— Page extract —
• • • • • • •

ROSS PEROT: Well, that’s another question. If you’re not invited to go on anybody’s television show, you can’t go. And if the television ad works won’t sell you time–I tried to buy time on campaign finance reform; I’ve tried to buy time on the balanced budget, and they wouldn’t sell time. So you can only have a high profile if you have the opportunity. So we have had a chance now here recently to speak out and we are. And while you’re on these percentages that I got in the two elections, remember that the reason we didn’t get that far in ’96 is that the two presidential candidates, not the debate commissioners–Clinton and Dole–decided that I should not be in the debates and cut a deal. Now, if that has anything to do with politics, as it should be in America–I don’t think it does–if that is constitutional–and I’m sure it’s not–and we’re going to test that to see. The whole system is set up now so that only the two parties totally control, they totally control the Federal Election Commission; they totally control the Debate Commission; and they allow the candidates to blatantly come in from the two parties and tell the commissioners what to do.
PHIL PONCE: And, sir, when you say–
ROSS PEROT: That’s what we’re working on now. We’re going to clean up this rotten mess that they’ve got in Washington.
PHIL PONCE: And, sir, when you say that you’re going to test that, what exactly do you mean?
ROSS PEROT: That means we have already filed a court case in Washington, for one. There’s going to be another major event on Wednesday of this week in San Francisco. We’ll have a press conference Wednesday at the Sheraton Palace Hotel on Market Street and announce our next major effort. It’s obvious the two parties are not going to solve our country’s problems. We’ve got to go about it in another way. In this first case I just mentioned we obviously have gone to court. We want to take this to court; it will be a constitutional question and no ifs, ands, and buts. There’s no way that any judge could say that having two presidential candidates from the two major parties decide who gets in the debate makes any sense at all. And when you look at how the FEC runs and the way the system is set up now, when we didn’t get in the debate, we went to federal court, and the federal court said under the law you have to first go to the FEC.
PHIL PONCE: The Federal Election Commission.
ROSS PEROT: The Federal Election Commission. And guess what they said? We don’t have to rule for 120 days. That knocked us totally out. Now that sounds like something that might happen in a third world country, not the greatest country in the history of man. We’re going to clean that up. And we’re going to do that one through the courts. We’re going to go different ways and different places, but we’re going to nail these things. We will get campaign finance reform. We will get our budget balanced. We will get our country’s financial house put back in order, and we will never quit until we have done it.

• • • • • • •

— Record list —

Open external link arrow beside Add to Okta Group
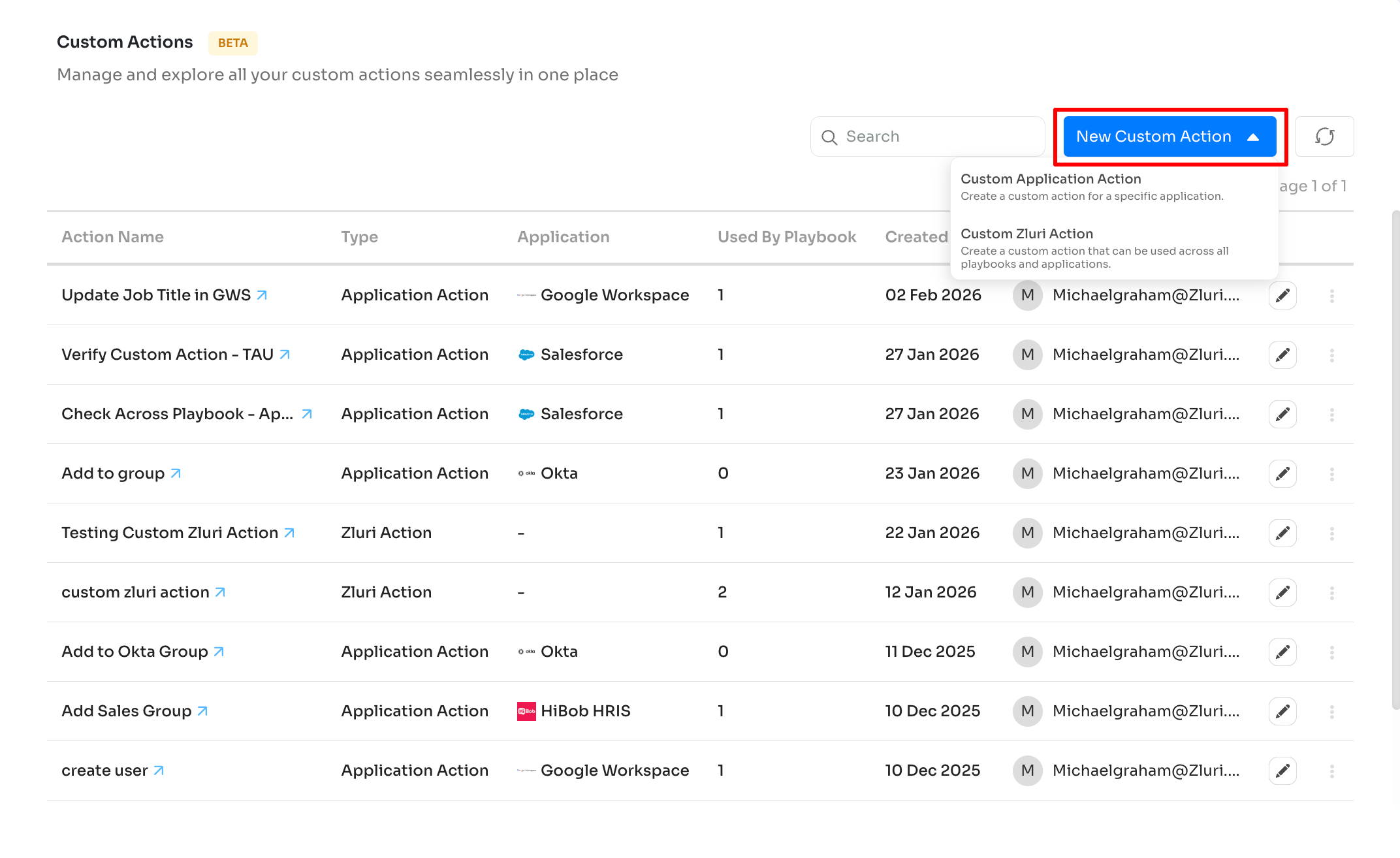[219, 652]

• • • • • • •

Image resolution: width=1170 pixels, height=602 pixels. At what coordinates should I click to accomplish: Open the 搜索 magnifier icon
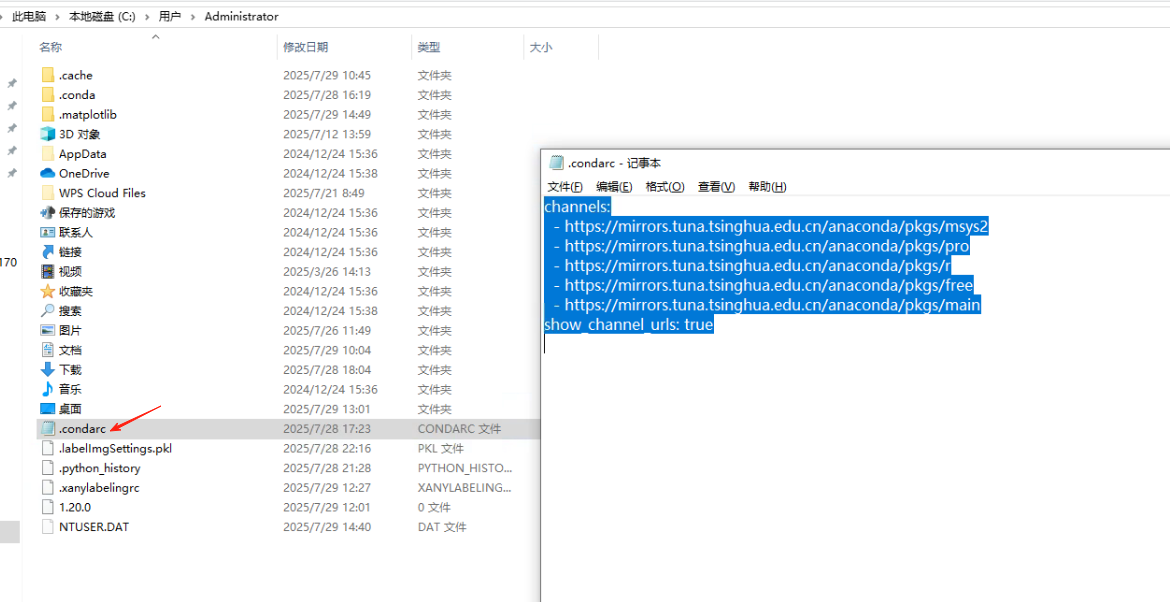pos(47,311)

• • • • • • •

— Parts of the exercise —
1 > Write out the passage of the Perot interview from "ROSS PEROT: The" through "have done it.".
2 > According to the Perot interview, where will the Wednesday press conference take place?
3 > For each statement, decide whether the Perot interview supports it, answering yes or no and quoting the deciding words:
(a) The debate commissioners decided to keep Perot out of the 1996 debates.
(b) The Federal Election Commission said it did not have to rule for 120 days.
(c) Perot was able to buy television time on the balanced budget.
The rows have nothing to do with the Perot interview.

— Answers for the tasks —
1 >
ROSS PEROT: The Federal Election Commission. And guess what they said? We don’t have to rule for 120 days. That knocked us totally out. Now that sounds like something that might happen in a third world country, not the greatest country in the history of man. We’re going to clean that up. And we’re going to do that one through the courts. We’re going to go different ways and different places, but we’re going to nail these things. We will get campaign finance reform. We will get our budget balanced. We will get our country’s financial house put back in order, and we will never quit until we have done it.

2 > At the Sheraton Palace Hotel on Market Street in San Francisco.

3 >
(a) No: "the two presidential candidates, not the debate commissioners–Clinton and Dole–decided that I should not be in the debates"
(b) Yes: "We don’t have to rule for 120 days."
(c) No: "I’ve tried to buy time on the balanced budget, and they wouldn’t sell time."